外国人投資家の「織り込み済み」

表面的な分析だけではいけない


 「織り込み済み」な日本の諸問題について、色々述べましたが、これらの要素を完全にマイナスと考えるのは危険だと思います。

 現在、日本のマクロ経済が成長する要素はありませんが、小さな国土で世界3位の経済力を誇るのは素晴らしいことです。世界での活躍を見れば、自動車産業、製薬産業などはいまだに素晴らしい結果を達成し続けています。したがって、どこまでを「織り込み済み」として投資を行うかは、ある意味、あなた次第です。

 また、日本のマスコミだけではないかもしれませんが、日本人はすぐに表面的な分析で物事を理解しようとし、問題を簡単に解決しようとします。背景にある歴史・社会・文化を理解せずに早とちりをします。この点を投資家として「織り込み済み」でないのであれば、「織り込み済み」にするべきだと思います。

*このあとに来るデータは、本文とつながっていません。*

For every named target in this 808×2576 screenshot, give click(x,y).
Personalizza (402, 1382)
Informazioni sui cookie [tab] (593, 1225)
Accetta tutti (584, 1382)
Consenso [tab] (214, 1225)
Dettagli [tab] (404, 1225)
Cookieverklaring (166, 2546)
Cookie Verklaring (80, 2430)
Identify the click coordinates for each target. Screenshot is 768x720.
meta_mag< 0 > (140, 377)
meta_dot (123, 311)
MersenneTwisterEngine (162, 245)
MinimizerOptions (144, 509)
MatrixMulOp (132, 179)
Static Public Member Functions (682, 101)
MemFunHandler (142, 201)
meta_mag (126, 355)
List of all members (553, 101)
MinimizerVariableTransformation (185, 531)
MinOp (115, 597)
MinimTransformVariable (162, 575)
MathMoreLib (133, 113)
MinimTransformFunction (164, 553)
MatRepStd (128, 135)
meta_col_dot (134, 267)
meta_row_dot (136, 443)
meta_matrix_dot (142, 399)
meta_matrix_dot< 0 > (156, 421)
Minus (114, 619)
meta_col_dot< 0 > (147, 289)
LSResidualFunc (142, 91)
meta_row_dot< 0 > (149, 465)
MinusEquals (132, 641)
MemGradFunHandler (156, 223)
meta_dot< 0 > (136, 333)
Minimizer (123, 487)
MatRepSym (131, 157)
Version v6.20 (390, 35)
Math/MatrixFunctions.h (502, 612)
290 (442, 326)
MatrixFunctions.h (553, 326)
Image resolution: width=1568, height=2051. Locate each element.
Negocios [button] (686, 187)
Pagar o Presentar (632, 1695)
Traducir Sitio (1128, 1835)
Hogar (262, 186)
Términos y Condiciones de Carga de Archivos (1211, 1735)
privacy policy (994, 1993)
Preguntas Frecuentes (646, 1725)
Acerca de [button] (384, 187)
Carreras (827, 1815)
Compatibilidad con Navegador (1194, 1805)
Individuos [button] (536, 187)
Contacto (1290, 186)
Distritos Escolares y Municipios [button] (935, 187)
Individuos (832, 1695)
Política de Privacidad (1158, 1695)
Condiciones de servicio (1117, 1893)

 報道に対しても、何に対しても素直にリアクションしないほうがいいと考えます。マスコミが問題を理解して報道しているのかどうか、何を証拠に報道しているのかなどを考えるべきでしょう。また、インターネットの情報を安直に正しいとするのも危険です。日本のメディアに関して、海外メディアの理解は乏しいからです。ニューヨークだけに支局をおけば世界がわかるとは到底思えません。